Doug: The coffee brewing process alone produces 50 billion pounds of carbon emissions annually. Figures like that underscore how much impact one product has—and the potential for change held within improving just one product. How do you see the future of roasting and how long do you think it would take for the whole world to turn into electric roasters? 


Lopez:That is such a great point – the coffee industry has a huge carbon footprint – roasting alone contributes more than 40 billion pounds of carbon emissions annually, so small steps in changing how we do things by many can make a massive impact. Electric roasting reduces the carbon footprint from roasting by 87% – this accounts for retailers not only using the machine but also the transportation and packaging. Buying green coffee through our marketplace also allows retailers to access specialty coffee at half the price they're paying wholesalers, and on top of that, our farmer partners are paid more. Every aspect is profitable and reduces the carbon impact. It's a capitalist approach to sustainability and that's how we move our industry forward and preserve it.

Doug: I know it takes time for many large and medium roasters to completely transform their system from gas to electricity in just short time, but Bellwether is doing quite impressive progress by introducing its innovation in just few years not only in the U.S. but also in Europe, Britain and Japan. How do you assess that progression and its sustainability in the future? 


Lopez: We're heartened and excited about the demand we've received across many global markets. The great thing about switching to electric roasting is that from a setup and operational standpoint, it's as simple as plugging in the new machine to get started. The design of Bellwether's roasters allows the majority of our customers to enter the roasting business without incurring any additional labor costs. The US is still our core market, but we're really excited by our recent entry to the European and Japanese markets and the increasing global demand for our platform. We're always looking for ways to meet production demands and to ensure our sustainability efforts continue to improve and keep a close eye on our impact. We run detailed analyses on our data because we believe in the power of transparency to demonstrate our real impact. This not only benefits Bellwether but also our farmer partners and our customers, who care about reducing their carbon footprint. You can see more about our sustainability and impact on our website. 

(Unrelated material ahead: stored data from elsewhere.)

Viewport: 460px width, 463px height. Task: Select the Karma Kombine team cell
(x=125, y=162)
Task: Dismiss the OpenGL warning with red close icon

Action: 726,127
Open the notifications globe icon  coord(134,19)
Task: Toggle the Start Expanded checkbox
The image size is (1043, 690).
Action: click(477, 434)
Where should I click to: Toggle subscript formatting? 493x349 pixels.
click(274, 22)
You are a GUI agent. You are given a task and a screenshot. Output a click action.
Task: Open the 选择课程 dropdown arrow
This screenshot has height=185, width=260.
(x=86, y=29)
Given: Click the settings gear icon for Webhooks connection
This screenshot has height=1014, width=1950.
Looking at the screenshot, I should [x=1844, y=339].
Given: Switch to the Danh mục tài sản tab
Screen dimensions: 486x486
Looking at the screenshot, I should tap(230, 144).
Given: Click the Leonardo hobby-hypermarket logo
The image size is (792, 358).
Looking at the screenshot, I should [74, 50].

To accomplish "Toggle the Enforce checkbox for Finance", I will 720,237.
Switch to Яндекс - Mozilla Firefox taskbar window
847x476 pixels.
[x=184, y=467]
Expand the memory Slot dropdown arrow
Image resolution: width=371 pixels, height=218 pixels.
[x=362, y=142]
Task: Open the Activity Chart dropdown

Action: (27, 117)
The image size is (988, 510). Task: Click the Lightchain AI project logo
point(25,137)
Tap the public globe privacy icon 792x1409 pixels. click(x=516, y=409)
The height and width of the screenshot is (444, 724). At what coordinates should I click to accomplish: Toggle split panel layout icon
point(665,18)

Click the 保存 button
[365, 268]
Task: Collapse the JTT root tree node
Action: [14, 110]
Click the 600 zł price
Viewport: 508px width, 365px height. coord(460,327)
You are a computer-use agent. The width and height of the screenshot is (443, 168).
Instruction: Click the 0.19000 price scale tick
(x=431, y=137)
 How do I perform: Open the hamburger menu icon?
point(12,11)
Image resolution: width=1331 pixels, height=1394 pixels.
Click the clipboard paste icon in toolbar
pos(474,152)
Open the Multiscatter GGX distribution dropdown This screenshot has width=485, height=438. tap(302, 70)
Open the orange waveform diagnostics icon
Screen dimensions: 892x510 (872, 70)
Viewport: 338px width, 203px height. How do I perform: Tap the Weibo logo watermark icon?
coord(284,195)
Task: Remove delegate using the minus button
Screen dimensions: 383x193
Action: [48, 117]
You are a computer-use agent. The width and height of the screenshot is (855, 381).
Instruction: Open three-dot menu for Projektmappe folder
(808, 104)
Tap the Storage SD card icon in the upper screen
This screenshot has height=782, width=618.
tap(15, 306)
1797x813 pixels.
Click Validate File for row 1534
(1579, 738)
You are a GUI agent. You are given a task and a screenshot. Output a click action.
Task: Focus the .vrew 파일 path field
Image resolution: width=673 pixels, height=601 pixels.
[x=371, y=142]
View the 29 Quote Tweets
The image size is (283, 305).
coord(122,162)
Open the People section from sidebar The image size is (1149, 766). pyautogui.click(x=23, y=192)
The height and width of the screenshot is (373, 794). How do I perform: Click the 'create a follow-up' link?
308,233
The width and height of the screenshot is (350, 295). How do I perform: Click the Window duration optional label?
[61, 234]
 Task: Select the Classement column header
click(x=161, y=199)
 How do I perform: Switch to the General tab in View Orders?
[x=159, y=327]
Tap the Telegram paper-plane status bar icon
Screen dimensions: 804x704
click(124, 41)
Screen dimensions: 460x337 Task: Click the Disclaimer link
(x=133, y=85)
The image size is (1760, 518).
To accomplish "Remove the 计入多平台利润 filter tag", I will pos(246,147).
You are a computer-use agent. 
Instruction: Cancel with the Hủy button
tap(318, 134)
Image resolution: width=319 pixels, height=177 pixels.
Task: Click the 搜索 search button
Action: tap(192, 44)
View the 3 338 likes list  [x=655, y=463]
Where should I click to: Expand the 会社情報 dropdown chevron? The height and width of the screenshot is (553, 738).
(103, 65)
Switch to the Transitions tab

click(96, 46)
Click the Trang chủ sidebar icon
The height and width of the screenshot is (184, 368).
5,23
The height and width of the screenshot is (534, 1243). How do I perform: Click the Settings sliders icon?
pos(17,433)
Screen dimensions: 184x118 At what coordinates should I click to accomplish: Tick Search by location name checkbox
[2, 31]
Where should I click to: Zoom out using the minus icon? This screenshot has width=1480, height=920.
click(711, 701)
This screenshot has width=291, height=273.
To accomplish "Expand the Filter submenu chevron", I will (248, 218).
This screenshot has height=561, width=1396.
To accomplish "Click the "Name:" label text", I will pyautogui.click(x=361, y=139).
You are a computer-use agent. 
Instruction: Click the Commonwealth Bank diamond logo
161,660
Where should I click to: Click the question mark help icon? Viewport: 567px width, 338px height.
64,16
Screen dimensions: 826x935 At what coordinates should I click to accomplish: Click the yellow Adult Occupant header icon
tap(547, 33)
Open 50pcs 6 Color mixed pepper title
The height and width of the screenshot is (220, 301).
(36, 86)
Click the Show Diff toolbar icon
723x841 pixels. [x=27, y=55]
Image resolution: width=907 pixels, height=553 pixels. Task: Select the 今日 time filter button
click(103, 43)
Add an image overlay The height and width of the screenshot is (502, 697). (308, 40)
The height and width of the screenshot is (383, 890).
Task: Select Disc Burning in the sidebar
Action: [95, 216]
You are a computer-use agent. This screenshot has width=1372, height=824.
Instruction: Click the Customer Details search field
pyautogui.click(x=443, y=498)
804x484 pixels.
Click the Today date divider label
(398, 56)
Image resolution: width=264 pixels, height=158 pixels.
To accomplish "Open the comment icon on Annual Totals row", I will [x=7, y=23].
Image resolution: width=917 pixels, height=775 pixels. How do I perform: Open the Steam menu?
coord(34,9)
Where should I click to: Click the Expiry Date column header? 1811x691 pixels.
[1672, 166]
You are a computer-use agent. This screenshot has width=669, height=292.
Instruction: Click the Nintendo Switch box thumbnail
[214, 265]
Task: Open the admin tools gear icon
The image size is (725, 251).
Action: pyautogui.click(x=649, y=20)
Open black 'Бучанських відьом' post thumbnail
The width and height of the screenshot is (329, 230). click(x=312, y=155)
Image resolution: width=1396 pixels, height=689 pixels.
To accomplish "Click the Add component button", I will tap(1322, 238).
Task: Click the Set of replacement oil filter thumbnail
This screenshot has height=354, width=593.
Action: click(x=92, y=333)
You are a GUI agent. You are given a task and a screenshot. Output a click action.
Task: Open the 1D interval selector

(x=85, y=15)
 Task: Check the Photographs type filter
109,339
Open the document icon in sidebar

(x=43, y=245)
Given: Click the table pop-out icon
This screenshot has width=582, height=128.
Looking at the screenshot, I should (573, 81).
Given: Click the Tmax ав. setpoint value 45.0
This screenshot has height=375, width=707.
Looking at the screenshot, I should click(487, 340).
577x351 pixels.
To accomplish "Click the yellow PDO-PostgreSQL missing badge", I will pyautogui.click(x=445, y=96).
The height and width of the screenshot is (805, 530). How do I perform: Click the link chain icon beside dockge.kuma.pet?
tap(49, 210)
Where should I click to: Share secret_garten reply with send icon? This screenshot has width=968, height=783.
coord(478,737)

Doug: Just last year, I recalled that you signed big contracts to supply four large roasters in California funded by the California Energy Commission. The state is more energy-efficient than the rest of the US in a many ways. How is Bellwether's activities in other states like Washington where many large roasters are located? 


Lopez: We supplied a total of 24 roasters to Heirloom Coffee and Red Bay Coffee Roasters, made possible by a grant from the California Energy Commission. Without a doubt, California is one of the country's most forward-thinking states about energy consumption, renewable power, and moving away from fossil fuels. In states like California where the energy grid is very clean, roasting with Bellwether reduces the carbon footprint of roasted coffee by up to 94%. That's already encouraging but the real win is our data shows that even in states where energy grids are run entirely by non-renewable resources like coal or natural gas, electric roasting with Bellwether is still more sustainable than roasting with fossil fuels. In West Virginia for example, where 88% of the grid is powered by coal, roasting on a Bellwether still reduces the carbon footprint of roasting by 70%. When it comes to electrifying high volume roasting operations like those found in Washington State, we're inspired by the early data we're seeing from Red Bay and Heirloom who are shifting thousands of pounds of annual roasting over to Bellwether and are poised to reduce their carbon footprint (and their gas bill) by staggering amounts.